◆ **What you are asked to do**: Retype the data below in full, keeping every character as it is.

(Dataset records)
- Opening Delimiter -

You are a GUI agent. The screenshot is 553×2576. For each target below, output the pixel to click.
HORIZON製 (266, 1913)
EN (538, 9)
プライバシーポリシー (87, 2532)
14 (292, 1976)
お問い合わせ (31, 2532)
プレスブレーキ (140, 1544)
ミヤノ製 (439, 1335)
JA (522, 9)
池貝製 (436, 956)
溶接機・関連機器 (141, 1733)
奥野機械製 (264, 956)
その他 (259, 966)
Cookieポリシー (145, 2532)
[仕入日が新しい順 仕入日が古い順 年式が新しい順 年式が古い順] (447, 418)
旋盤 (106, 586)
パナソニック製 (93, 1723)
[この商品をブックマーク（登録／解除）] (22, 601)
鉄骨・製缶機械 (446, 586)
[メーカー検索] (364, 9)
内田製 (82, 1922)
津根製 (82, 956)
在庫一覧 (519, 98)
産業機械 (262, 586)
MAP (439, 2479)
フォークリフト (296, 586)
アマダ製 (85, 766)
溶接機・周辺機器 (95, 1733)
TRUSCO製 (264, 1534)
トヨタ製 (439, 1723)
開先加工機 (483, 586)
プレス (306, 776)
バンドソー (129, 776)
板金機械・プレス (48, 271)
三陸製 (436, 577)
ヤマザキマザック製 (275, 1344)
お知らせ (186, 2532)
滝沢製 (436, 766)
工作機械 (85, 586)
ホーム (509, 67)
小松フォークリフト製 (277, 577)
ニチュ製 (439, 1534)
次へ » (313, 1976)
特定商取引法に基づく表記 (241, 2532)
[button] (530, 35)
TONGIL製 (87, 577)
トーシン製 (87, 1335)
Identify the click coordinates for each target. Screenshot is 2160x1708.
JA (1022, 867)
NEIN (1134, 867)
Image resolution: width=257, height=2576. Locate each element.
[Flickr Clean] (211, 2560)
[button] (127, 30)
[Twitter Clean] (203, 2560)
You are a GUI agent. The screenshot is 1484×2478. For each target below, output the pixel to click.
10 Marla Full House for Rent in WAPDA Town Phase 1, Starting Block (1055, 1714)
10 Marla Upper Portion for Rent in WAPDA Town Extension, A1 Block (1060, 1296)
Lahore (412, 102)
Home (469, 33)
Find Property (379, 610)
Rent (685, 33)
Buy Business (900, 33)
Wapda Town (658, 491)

- Closing Delimiter -

◆ **Task output**:
You are a GUI agent. The screenshot is 553×2576. For each target below, output the pixel to click.
HORIZON製 (266, 1913)
EN (538, 9)
プライバシーポリシー (87, 2532)
14 (292, 1976)
お問い合わせ (31, 2532)
プレスブレーキ (140, 1544)
ミヤノ製 (439, 1335)
JA (522, 9)
池貝製 (436, 956)
溶接機・関連機器 (141, 1733)
奥野機械製 (264, 956)
その他 (259, 966)
Cookieポリシー (145, 2532)
[仕入日が新しい順 仕入日が古い順 年式が新しい順 年式が古い順] (447, 418)
旋盤 (106, 586)
パナソニック製 (93, 1723)
[この商品をブックマーク（登録／解除）] (22, 601)
鉄骨・製缶機械 (446, 586)
[メーカー検索] (364, 9)
内田製 (82, 1922)
津根製 (82, 956)
在庫一覧 (519, 98)
産業機械 (262, 586)
MAP (439, 2479)
フォークリフト (296, 586)
アマダ製 (85, 766)
溶接機・周辺機器 (95, 1733)
TRUSCO製 (264, 1534)
トヨタ製 (439, 1723)
開先加工機 (483, 586)
プレス (306, 776)
バンドソー (129, 776)
板金機械・プレス (48, 271)
三陸製 (436, 577)
ヤマザキマザック製 (275, 1344)
お知らせ (186, 2532)
滝沢製 (436, 766)
工作機械 (85, 586)
ホーム (509, 67)
小松フォークリフト製 (277, 577)
ニチュ製 (439, 1534)
次へ » (313, 1976)
特定商取引法に基づく表記 (241, 2532)
[button] (530, 35)
TONGIL製 (87, 577)
トーシン製 (87, 1335)
Identify the click coordinates for each target. Screenshot is 2160x1708.
JA (1022, 867)
NEIN (1134, 867)
Image resolution: width=257, height=2576. Locate each element.
[Flickr Clean] (211, 2560)
[button] (127, 30)
[Twitter Clean] (203, 2560)
You are a GUI agent. The screenshot is 1484×2478. For each target below, output the pixel to click.
10 Marla Full House for Rent in WAPDA Town Phase 1, Starting Block (1055, 1714)
10 Marla Upper Portion for Rent in WAPDA Town Extension, A1 Block (1060, 1296)
Lahore (412, 102)
Home (469, 33)
Find Property (379, 610)
Rent (685, 33)
Buy Business (900, 33)
Wapda Town (658, 491)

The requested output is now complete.